*** Dataset extract ***
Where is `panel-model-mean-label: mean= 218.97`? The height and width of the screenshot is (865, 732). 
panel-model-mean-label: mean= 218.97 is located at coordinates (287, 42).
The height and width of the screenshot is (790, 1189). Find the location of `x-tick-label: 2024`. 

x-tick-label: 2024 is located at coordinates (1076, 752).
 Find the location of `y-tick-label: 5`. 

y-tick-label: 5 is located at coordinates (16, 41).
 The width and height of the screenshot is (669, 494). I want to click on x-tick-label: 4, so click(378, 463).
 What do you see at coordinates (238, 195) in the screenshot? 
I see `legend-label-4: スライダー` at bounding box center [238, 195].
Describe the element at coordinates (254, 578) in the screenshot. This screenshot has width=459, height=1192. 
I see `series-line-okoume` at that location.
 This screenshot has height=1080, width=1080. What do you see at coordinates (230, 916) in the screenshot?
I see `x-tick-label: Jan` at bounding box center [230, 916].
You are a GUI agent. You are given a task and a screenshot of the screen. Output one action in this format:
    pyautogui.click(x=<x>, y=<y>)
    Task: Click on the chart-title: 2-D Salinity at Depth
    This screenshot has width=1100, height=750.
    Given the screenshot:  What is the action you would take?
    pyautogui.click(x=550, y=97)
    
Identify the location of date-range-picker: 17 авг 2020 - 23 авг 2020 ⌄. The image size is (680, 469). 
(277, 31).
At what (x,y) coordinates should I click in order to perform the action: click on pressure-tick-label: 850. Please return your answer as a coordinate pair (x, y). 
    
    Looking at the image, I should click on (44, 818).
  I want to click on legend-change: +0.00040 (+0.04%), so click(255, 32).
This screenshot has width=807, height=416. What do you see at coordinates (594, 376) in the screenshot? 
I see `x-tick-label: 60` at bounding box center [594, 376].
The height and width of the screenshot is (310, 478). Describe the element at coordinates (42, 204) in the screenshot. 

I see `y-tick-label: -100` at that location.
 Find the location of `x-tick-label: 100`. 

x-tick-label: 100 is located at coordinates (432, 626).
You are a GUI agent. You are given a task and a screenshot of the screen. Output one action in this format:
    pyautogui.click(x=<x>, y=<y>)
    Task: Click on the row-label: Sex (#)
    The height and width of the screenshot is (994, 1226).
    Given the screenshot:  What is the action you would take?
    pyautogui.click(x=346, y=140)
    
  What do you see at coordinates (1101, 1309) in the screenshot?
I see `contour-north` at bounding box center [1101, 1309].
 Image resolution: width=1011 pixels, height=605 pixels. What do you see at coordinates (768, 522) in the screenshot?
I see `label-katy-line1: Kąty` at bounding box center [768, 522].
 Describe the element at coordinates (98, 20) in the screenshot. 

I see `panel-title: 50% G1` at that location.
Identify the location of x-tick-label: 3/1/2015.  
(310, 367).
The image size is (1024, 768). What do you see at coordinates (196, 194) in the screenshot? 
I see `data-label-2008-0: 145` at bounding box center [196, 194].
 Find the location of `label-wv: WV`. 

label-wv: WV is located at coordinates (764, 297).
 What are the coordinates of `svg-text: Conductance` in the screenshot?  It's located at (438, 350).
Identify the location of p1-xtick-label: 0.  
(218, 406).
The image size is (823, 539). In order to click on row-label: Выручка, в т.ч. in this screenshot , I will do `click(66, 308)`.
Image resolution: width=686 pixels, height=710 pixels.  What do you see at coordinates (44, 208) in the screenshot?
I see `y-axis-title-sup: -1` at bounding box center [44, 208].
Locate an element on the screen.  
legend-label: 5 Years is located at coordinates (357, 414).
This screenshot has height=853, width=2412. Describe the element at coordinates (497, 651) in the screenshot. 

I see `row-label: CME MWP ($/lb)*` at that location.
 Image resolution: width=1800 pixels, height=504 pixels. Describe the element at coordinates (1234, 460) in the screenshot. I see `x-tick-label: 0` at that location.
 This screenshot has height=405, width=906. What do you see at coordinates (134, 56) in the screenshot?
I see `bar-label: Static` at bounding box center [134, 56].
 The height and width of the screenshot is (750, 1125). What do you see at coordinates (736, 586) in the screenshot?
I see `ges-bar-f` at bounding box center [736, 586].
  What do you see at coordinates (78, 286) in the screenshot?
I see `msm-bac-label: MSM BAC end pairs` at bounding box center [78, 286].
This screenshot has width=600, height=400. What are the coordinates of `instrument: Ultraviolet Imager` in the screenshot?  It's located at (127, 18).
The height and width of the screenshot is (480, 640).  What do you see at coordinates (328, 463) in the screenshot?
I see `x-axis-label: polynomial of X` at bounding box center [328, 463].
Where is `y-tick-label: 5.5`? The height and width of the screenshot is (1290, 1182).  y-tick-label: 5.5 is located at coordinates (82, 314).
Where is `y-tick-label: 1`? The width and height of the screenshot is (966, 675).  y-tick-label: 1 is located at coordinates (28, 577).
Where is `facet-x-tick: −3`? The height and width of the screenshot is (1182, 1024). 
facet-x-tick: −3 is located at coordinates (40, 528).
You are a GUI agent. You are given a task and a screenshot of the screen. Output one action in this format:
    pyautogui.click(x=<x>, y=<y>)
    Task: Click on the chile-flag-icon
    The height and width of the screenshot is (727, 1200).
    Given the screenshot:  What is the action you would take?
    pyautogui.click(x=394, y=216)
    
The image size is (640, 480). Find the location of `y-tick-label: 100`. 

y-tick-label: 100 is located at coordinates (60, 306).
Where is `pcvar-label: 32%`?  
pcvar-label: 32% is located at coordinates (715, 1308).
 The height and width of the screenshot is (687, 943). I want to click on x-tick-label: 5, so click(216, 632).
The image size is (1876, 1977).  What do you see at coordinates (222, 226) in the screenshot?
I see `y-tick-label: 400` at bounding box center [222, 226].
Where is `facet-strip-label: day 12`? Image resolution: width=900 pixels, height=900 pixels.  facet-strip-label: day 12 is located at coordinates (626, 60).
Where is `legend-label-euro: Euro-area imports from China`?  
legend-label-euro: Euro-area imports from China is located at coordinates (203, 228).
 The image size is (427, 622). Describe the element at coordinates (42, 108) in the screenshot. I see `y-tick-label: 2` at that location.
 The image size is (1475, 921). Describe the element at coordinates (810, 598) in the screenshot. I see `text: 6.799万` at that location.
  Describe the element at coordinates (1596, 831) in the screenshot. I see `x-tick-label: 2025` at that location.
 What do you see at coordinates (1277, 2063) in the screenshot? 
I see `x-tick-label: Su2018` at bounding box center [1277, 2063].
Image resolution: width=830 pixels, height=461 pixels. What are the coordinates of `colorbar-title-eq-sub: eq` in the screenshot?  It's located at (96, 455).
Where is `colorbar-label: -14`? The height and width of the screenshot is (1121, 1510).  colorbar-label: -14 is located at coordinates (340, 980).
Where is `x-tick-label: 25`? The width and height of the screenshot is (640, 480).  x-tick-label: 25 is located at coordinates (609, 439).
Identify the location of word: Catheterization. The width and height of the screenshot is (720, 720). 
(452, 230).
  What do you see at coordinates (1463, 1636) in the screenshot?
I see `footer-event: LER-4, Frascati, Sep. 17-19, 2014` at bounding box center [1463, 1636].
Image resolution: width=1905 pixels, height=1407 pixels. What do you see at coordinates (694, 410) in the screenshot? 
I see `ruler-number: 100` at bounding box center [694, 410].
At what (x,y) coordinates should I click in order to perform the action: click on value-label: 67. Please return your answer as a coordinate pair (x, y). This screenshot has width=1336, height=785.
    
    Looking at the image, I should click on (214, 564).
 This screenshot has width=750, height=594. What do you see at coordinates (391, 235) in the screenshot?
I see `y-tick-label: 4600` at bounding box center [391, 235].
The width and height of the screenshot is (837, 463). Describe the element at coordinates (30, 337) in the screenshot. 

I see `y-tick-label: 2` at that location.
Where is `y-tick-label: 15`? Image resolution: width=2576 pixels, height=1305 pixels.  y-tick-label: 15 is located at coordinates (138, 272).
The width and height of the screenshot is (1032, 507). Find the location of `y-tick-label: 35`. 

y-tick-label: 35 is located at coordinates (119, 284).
*** End of Dataset extract ***
Task: Pick out each line of the listing above that contains the word "answer", and copy those lines.

Response to this exercise:
At what (x,y) coordinates should I click in order to perform the action: click on pressure-tick-label: 850. Please return your answer as a coordinate pair (x, y). 
At what (x,y) coordinates should I click in order to perform the action: click on value-label: 67. Please return your answer as a coordinate pair (x, y). This screenshot has width=1336, height=785.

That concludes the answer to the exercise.